= Stated exercise 1 =
In the blog post below, transcribe the passage from "John Ashbery" up to and including "all over again.".
= Stated exercise 2 =
In the blog post below, which album does the writer call a favorite of the past few months?

= Selection =
::::::::

Friday, February 20, 2015

But the Fantasy Makes It Ours, a Kind of Fence-Sitting Raised to the Level of an Esthetic Ideal




   
This Scott Walker + Sunn0))) album is my favorite of the past few months.

Saw this last night:


Voting for Hillary matters if you care about who the next SCOTUS appointees are. It matters a lot.


It's the first plea to SCOTUS extortion in Hillary's name for POTUS 16 I've seen. Expect more. Lots more. Saturation more. It was used in support of Obama during POTUS 08 and POTUS 12. Obama has yet the chance to nominate a justice except like for like, he hasn't the chance at a swing vote yet. During POTUS 12, early on, I wished for John Roberts to be hit by a bus early summer 2012 to force Obama to nominate Roberts' replacement and name a new Chief Justice at the height of Obama's reelection campaign - to challenge the assertion that the crucial reason for supporting Obama is and was SCOTUS. Because it still can be: please Baal, any time between now and November 2016 but please please please Baal, in March 2016, when Hillary Inevitability is the nominee, may John Roberts be hit by a bus so this hypothesis be tested once and for all.

 





  • For the record, I would be delighted to be wrong re: the person I think Obama/Hillary/professional Democrats would nominate, but I bet pints the nominee would be adamantly pro-Triskelion.
  • A voice from Troy. On Gaza.
  • Ishiguro's new novel is fantasy set in medieval England? For the reader, though, the language and the appearance of the kinds of creature more usually associated with the fantasy genre is something of a shock. Ishiguro is moderately sympathetic, although to him, of course, it makes perfect sense. “I often don’t appreciate the extent to which it might be a surprise,” he concedes. “I’ve come at it from the inside. What you see at the end is my arrival point. I’ve got there with what to me are fairly logical steps, but if you encounter it cold you think, ‘God, this is odd.’ This is quite a departure.” I'm game.
  • Ishiguro's new novel: Mr. Ishiguro still seems slightly anxious about how the book will be received. It could be embraced as brilliant and groundbreaking, or it could be a spectacular flop if readers balk at his full-on excursion into fantasy... “As a longtime Ishiguro reader, I’ve learned to expect the unexpected, and I got it,” Lev Grossman, the fantasy novelist and book critic, said of “The Buried Giant.” “A misty Arthurian epic is just about the last thing I would have seen coming.” Some fans view “The Buried Giant” as a leap not just for Mr. Ishiguro, but also for fantasy literature as a whole. David Mitchell, author of “Cloud Atlas,” said in an email that if he was “forced at knife point” to name his favorite Ishiguro novel, he would choose “The Buried Giant” for the way it uses fantasy tropes to explore questions about love and mortality. I'm game.
  • The Unconsoled reconsidered.
  • My bigotry: everything in a book cover to keep me from reading the novel.
  • Science fiction, "characters," and individualism.
  • Armantrout.








SOONEST MENDED

John Ashbery

Barely tolerated, living on the margin
In our technological society, we were always having to be rescued   
On the brink of destruction, like heroines in Orlando Furioso
Before it was time to start all over again.

::::::::

= Recorded information =
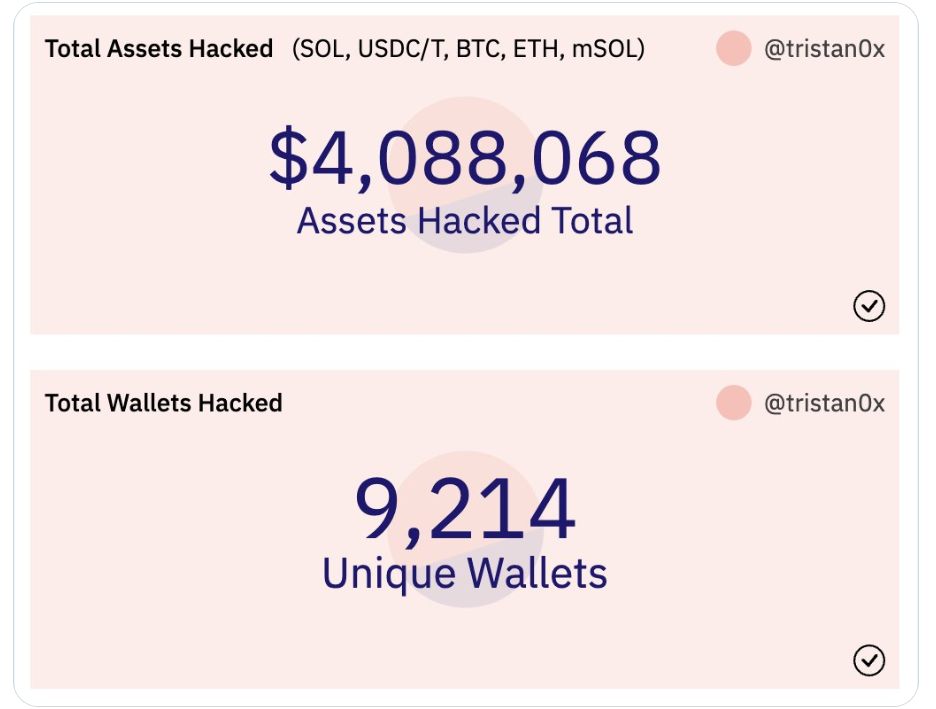Click the white gap between the two cards
This screenshot has width=936, height=709.
point(465,352)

::::::::

= Full solution 1 =
John Ashbery

Barely tolerated, living on the margin
In our technological society, we were always having to be rescued   
On the brink of destruction, like heroines in Orlando Furioso
Before it was time to start all over again.

= Full solution 2 =
The Scott Walker + Sunn0))) album.